• Texto seleccionado

== == ==

Mi dolor tiene cada vez más nombres. Cada nombre hace de mi dolor algo más real, puedo tocarlo cuando me palpo la barriga, cuando me palpo la nuca o las rodillas, podría incluso tocarlo en las palabras si no fuesen de vapor. A veces toco los bultos imaginarios: suelen desaparecer al tercer toqueteo, cuando ya me ha dado tiempo a marearme y sentarme en la cama o en el váter y notar que la sangre me cae de la cabeza a los pies.

Hace años que me duele el cuerpo, demasiados años para los pocos que tengo. Me duele tanto el cuerpo que a veces me duele más que los pensamientos, me duele tanto que no puedo dormir. Estoy tan agarrotada que creo que de un golpe me desmontaría, pero podría ser peor, podría ser una araña y tener ocho patas que sufren. Yo solo tengo dos, aunque conocen ya una infinidad de posturas para poder dormir cómodamente. A la enfermedad le han puesto nombre, un nombre inventado para una enfermedad inventada que no me libera de pensar que en realidad yo no tengo eso, yo he de tener una enfermedad terminal que todavía no me han detectado. Y así cada vez que duele el cuerpo y también el pensamiento, que ha aprendido a dar saltos mortales hacia delante y hacia atrás. Dice el reumatólogo que son 18 puntos de dolor, pero a mí me duelen todos los puntos que puedan caber en un cuerpo medianamente largo. Si no me tomo la pastillita bicolor entonces me duelen hasta los zapatos. Es como un amigo imaginario, nadie puede verlo, pero a mí me gustaría poder sacármelo con unas pinzas y enseñároslo a todos. ¿Ves cómo me dolía? No pasa lo mismo con mi otra enfermedad, el volcán gris, la que se puede rozar con una sonda mientras me tienen abierta como una ventana abatida, la que me hincha y redondea, la que da mucho miedo y perfora y quema de la espalda al vientre, una daga recién forjada, la que me hace sentir un árbol en otoño, siendo yo una lechuga fresquita, unos tomates cherry, una ciruela apenas caída sobre el césped del jardín en el peor de los casos.

== == ==

• Registros
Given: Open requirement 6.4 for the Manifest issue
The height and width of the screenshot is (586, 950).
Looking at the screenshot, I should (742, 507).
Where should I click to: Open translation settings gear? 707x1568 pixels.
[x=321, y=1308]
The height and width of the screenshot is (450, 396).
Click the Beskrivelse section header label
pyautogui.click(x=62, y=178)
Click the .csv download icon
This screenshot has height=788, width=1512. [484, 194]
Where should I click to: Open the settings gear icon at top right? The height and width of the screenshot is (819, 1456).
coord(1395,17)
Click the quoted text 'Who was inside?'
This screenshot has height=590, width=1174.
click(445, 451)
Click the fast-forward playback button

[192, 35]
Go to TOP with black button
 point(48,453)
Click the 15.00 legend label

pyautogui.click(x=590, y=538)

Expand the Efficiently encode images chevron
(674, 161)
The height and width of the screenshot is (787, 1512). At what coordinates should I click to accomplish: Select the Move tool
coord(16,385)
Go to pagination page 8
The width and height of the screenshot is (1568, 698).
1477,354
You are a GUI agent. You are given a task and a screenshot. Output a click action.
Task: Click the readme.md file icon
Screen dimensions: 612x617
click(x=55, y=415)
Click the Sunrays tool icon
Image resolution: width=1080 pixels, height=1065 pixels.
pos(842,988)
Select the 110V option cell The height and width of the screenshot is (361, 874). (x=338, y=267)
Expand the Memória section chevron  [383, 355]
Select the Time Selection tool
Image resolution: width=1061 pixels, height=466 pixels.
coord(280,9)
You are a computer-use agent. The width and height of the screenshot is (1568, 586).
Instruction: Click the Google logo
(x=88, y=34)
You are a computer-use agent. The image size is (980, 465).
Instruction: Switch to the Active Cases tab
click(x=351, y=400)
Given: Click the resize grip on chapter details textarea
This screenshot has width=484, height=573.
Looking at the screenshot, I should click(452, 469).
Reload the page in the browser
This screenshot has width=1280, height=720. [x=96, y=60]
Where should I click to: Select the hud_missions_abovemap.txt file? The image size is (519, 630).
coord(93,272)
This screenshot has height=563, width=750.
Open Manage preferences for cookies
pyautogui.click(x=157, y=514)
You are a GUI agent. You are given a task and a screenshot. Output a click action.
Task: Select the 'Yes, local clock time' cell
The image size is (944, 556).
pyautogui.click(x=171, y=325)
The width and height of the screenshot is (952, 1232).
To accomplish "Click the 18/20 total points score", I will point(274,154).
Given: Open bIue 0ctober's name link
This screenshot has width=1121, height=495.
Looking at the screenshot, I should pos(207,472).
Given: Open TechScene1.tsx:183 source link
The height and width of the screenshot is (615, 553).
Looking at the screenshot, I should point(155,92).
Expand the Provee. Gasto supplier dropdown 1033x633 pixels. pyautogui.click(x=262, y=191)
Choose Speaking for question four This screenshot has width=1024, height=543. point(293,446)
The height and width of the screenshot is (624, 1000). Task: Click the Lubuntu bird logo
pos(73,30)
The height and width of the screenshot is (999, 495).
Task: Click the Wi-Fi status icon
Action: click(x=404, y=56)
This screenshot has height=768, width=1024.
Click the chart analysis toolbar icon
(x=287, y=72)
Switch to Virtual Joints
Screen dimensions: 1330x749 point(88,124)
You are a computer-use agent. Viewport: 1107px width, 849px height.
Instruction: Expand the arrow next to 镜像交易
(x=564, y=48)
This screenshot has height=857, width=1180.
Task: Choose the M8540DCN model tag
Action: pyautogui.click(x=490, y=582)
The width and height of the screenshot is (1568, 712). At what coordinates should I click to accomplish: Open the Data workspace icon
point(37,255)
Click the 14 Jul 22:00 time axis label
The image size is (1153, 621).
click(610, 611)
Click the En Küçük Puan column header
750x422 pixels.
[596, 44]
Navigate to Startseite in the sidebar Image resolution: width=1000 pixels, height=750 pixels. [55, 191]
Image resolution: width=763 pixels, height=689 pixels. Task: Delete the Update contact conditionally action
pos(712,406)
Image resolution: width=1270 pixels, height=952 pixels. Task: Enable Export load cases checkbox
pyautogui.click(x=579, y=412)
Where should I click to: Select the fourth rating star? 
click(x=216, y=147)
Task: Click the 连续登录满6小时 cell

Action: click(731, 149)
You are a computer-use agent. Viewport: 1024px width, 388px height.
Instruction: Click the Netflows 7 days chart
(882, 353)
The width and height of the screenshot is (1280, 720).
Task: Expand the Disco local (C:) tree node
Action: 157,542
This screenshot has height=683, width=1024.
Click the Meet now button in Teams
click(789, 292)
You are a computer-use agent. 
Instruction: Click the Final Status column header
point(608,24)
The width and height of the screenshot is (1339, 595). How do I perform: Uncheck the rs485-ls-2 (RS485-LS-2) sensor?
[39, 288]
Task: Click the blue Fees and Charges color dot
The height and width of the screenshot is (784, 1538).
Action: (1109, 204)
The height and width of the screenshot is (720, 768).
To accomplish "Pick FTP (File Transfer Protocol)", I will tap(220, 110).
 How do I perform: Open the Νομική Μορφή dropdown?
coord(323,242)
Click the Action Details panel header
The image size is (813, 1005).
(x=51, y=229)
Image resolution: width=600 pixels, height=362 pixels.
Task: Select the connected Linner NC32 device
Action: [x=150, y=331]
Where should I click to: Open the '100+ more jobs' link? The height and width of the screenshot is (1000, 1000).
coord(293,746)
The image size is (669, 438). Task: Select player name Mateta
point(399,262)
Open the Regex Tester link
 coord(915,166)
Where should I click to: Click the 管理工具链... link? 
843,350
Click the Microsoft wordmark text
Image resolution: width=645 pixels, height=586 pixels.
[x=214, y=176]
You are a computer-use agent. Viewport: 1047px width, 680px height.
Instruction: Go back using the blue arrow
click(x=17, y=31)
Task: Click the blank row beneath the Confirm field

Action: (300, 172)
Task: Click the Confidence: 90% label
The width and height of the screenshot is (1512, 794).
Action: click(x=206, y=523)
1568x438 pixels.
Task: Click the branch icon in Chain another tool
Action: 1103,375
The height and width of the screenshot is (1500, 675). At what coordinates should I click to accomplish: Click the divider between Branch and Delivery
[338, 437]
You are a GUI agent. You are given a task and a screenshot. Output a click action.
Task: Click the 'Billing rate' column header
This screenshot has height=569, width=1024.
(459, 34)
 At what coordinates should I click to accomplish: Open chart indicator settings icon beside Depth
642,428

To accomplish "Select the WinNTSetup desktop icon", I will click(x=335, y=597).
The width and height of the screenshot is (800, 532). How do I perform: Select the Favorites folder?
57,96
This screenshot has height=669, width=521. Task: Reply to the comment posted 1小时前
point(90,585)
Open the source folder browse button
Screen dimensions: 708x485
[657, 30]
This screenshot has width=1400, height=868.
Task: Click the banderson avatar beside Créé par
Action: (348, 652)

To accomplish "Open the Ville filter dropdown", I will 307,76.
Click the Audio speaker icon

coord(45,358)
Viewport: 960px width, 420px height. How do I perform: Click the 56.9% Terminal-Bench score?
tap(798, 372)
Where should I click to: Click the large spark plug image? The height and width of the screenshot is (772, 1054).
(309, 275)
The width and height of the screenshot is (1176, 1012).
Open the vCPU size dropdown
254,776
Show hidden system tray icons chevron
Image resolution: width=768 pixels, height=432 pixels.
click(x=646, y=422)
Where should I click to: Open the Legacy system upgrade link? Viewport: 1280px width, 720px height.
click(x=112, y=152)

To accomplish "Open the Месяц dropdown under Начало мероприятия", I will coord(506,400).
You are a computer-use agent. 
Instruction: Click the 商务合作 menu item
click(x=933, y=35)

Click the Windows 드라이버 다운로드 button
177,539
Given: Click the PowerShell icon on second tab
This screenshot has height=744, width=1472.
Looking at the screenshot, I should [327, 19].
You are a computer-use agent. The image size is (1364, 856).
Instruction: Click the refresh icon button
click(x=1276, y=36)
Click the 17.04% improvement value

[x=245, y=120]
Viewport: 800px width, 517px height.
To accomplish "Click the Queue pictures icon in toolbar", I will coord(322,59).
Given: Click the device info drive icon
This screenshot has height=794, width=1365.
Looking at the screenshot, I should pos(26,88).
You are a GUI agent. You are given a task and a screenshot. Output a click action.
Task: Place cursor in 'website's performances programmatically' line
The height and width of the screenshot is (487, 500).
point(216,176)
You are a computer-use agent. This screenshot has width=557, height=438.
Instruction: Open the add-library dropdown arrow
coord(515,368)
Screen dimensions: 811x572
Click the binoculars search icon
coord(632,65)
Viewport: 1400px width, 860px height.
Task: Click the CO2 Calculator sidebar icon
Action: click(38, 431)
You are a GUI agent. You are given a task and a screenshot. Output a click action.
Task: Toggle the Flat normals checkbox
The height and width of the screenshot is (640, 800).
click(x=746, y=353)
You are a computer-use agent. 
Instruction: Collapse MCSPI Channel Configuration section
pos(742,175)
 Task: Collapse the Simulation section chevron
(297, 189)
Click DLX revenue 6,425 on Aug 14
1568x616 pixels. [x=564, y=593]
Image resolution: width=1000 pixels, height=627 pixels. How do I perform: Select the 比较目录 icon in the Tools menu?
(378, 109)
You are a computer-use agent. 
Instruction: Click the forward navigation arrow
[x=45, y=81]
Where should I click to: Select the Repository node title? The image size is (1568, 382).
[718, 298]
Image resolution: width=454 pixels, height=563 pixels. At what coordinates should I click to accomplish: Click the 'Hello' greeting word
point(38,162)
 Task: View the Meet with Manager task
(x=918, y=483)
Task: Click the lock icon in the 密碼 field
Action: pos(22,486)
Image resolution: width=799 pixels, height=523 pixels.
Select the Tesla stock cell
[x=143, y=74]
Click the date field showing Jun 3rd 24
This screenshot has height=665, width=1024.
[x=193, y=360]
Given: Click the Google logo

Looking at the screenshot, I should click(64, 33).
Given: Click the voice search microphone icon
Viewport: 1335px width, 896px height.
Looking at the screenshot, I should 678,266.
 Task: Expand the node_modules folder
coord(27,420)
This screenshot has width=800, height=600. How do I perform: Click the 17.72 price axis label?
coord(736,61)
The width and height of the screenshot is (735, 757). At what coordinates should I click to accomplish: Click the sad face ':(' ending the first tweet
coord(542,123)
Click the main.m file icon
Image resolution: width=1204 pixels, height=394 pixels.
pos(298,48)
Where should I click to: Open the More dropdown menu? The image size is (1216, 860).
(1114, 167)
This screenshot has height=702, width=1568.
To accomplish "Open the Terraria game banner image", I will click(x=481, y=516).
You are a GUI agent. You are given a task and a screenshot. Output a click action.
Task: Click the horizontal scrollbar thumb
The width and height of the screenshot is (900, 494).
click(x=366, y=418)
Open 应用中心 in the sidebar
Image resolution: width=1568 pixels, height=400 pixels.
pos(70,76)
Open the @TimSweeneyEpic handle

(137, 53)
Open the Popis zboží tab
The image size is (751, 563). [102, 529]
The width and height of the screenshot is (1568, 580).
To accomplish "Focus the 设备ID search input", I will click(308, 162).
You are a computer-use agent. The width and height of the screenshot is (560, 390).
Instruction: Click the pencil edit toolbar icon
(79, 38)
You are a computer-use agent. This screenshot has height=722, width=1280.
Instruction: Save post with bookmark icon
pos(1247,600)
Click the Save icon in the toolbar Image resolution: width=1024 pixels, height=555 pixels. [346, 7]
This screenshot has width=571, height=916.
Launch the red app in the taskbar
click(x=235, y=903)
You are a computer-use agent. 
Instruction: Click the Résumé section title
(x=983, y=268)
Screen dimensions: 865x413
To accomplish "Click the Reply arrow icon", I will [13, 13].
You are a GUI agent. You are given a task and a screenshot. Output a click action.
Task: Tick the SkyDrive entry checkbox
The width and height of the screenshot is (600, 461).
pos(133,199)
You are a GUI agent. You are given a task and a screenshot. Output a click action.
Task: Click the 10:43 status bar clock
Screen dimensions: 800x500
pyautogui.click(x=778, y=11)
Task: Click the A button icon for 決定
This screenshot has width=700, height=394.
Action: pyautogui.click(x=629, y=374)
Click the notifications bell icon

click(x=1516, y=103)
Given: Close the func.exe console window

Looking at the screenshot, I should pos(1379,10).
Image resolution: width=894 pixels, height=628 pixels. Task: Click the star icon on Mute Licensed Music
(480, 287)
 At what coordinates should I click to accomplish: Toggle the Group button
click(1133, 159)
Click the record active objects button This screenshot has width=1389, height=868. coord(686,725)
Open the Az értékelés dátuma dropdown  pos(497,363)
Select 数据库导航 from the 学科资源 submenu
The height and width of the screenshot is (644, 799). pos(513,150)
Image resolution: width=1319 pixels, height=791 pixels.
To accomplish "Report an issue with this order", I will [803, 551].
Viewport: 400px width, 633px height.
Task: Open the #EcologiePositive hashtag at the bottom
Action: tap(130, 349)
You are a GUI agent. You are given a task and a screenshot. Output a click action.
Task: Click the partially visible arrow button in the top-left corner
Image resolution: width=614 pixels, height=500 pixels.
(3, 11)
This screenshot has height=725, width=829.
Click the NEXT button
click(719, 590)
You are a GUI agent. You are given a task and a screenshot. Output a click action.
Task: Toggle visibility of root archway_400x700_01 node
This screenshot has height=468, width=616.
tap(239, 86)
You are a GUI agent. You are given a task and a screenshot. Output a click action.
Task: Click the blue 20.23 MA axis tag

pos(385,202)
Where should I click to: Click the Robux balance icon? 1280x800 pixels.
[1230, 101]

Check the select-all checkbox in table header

== == ==

• Tarea 1
En el texto sobre el dolor, ¿cuántos puntos de dolor dice el reumatólogo que hay?
• Tarea 2
Reproduce sin cambios el pasaje del texto sobre el dolor que va de "Mi dolor tiene" a "a los pies.".
• Tarea 3
Sigue escribiendo el texto sobre el dolor a partir de su última frase.

• Respuesta 1
Dice que son 18 puntos de dolor.

• Respuesta 2
Mi dolor tiene cada vez más nombres. Cada nombre hace de mi dolor algo más real, puedo tocarlo cuando me palpo la barriga, cuando me palpo la nuca o las rodillas, podría incluso tocarlo en las palabras si no fuesen de vapor. A veces toco los bultos imaginarios: suelen desaparecer al tercer toqueteo, cuando ya me ha dado tiempo a marearme y sentarme en la cama o en el váter y notar que la sangre me cae de la cabeza a los pies.

• Respuesta 3
Hablo de la enfermedad mucho más de lo que me apetece porque me posee como cualquier enamoramiento. Hablo desde el lugar privilegiado de la que no se muere y desde el miedo constante a morir, a despedazarme, con vergüenza por sufrir y más vergüenza aún por que me vean sufrir los demás, que no me pueden quitar el útero o las extremidades y darme un beso de buenas noches para que pueda dormir sin tener pesadillas. Dejamos de ser niñas que sangran por la nariz y avisan a su madre en mitad de la noche para sentirnos fantasmas que rondan y tiran cosas por los pasillos de camino al baño. Y a veces acabamos tan cansadas que volvemos a la cama y descansamos, y por la mañana ya es la tarde y la vergüenza es más ligera, más frágil, los huesos y los movimientos menos punzantes y las palabras también.


El cuerpo es cruel: quiere que tropieces con las piedras, pero a veces también con la hierba. Para ocupar un poco esa mente tan nerviosa, o algo así.